John Akomfrah’s The Nine Muses is the kind of nonfiction film I actively hope for: a picture of intuitive, free-associational power that cuts far deeper emotionally than a dry recitation of dates and facts could ever hope to. Akomfrah’s conceit is unusually ambitious and, yes, even a little baffling, as he’s structured his subject—the racism, dislocation, and isolation that arose from the primarily African and Irish emigration to Britain in the late 1940s through the 1960s—as a parallel to Homer’s The Odyssey, which also, of course, concerns a long journey rife with considerable loss and ambiguity.
Akomfrah weaves archival footage of African immigrants working in factories, crossing the street, holding their children, living their everyday lives, with intertitles describing the Muses referred to in Homer’s epic. Also mixed into this tapestry are scenes shot by Akomfrah of faceless figures in heavy snow coats either standing on large ships crossing large expanses of water or merely occupying vast landscapes of ice.
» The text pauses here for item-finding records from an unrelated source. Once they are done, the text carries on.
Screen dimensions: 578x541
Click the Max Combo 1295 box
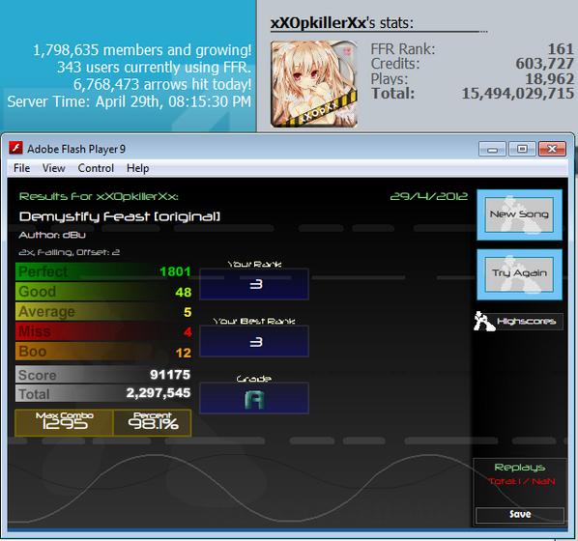tap(65, 423)
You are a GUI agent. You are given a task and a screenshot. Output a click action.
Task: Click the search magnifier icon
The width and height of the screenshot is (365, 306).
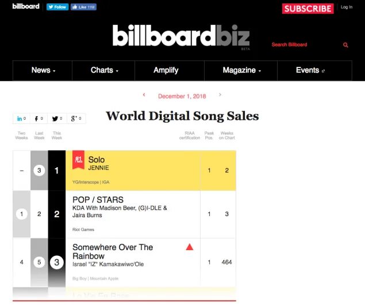click(x=345, y=45)
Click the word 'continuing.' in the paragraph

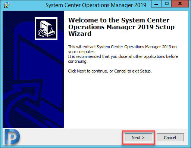click(78, 61)
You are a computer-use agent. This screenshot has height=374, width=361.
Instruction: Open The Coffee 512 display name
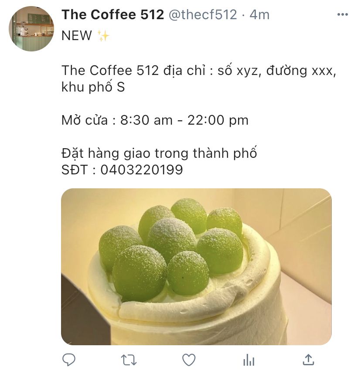point(112,14)
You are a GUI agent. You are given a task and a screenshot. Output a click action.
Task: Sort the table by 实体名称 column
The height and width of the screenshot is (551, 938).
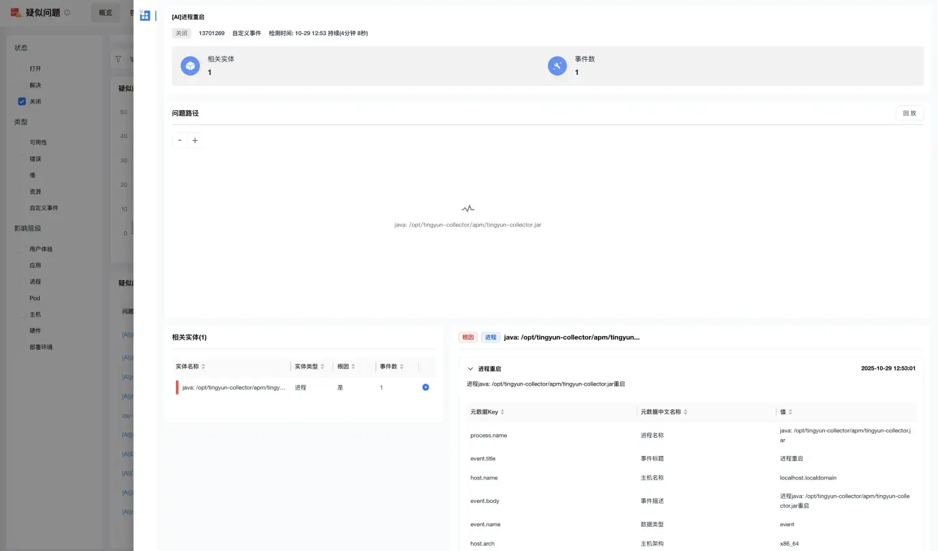click(203, 367)
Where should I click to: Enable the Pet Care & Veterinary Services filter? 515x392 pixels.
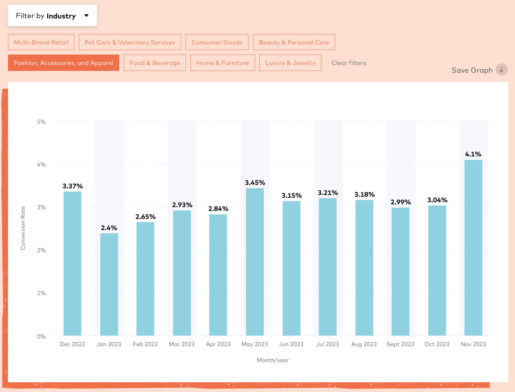130,42
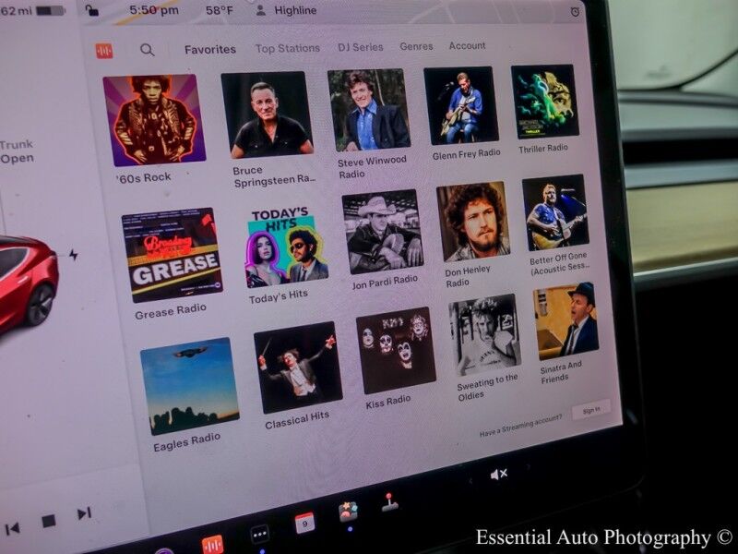The height and width of the screenshot is (554, 738).
Task: Tap the unlocked padlock icon in status bar
Action: (x=91, y=10)
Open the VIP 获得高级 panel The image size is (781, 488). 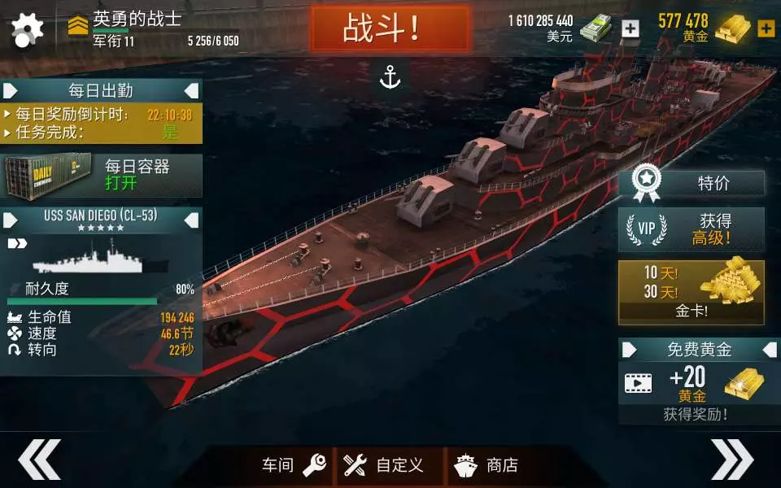692,229
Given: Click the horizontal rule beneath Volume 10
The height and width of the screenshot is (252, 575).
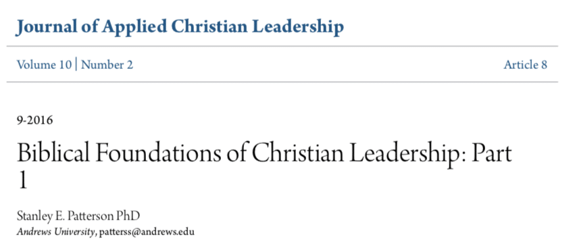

The soundtrack, an equally dense affair, ups the existential ante with spoken-word readings of passages from various works—by Dante, Joyce, Milton, Neitzsche, Shakespeare, and Eliot, among many others—that have been gracefully mixed with a dreamy score (another collection of desperate references) that’s about equal parts sorrowful, joyous and terrifying.
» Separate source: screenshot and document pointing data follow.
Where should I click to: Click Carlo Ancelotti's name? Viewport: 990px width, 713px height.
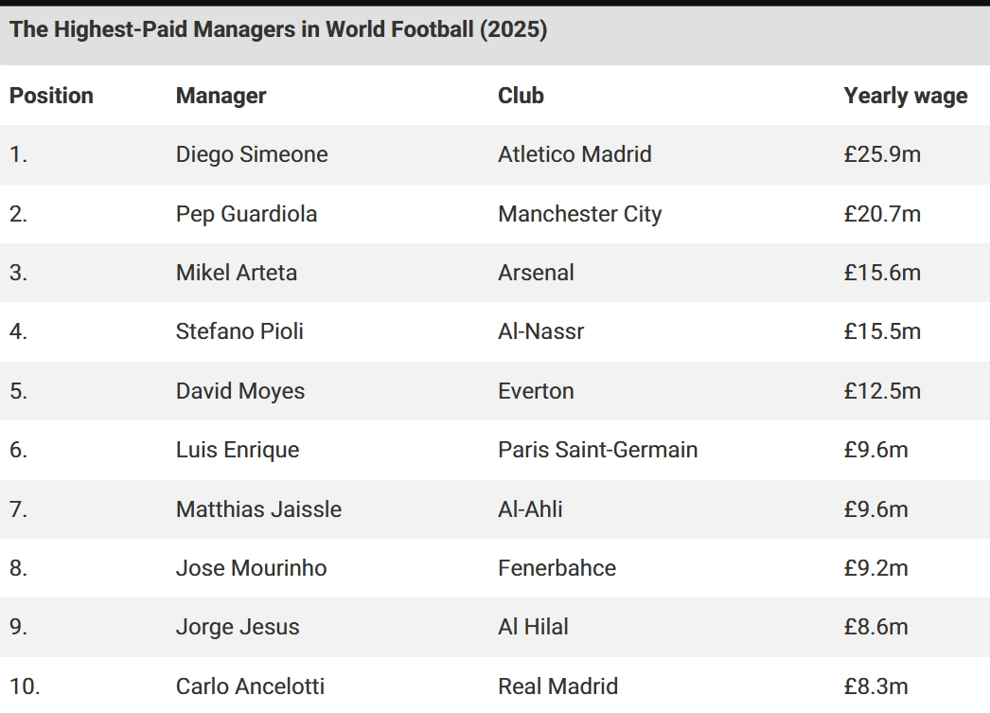[x=250, y=686]
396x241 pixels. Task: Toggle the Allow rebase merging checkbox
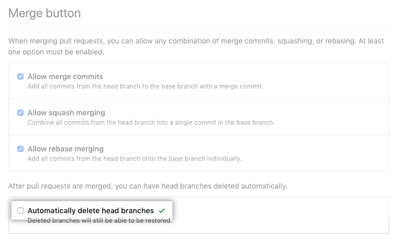(20, 149)
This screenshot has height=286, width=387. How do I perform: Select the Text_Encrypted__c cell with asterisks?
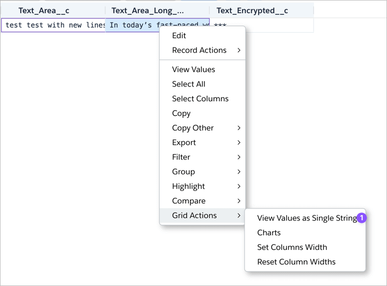pyautogui.click(x=261, y=26)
The Nine Muses could’ve been a bravura and rigorous display of erudition and editorial showmanship that’s all structure and portent, but this film, which Akomfrah has said he’s wanted to make for 20 years, has an obsessive power. The disparity between the images and influences adds up to more than a mixtape for eggheads, as the masterful editing allows every bit and piece to achieve a unity that honors the immigrant experience while transcending that specificity to come about as close as a movie ever has to capturing the ineffability of the free-associational process of mixing and matching that we call “memory”—an accomplishment that imbues the film with an air of mystery that honors the humans on display here. Or, to put it simply, the faces in this film aren’t reduced to statistics by another unimaginative filmmaker’s earnest civics lesson, because Akomfrah has managed, with his skillful assemblage, to give these images a ghostly power that allows you to see people from the past as you’d see people you personally know: as living beings entitled to their contradiction, as well as to their joy and disappointment—and ultimately their beauty. One of the most haunting and irresolvable films I’ve seen in years, The Nine Muses might be some sort of masterpiece.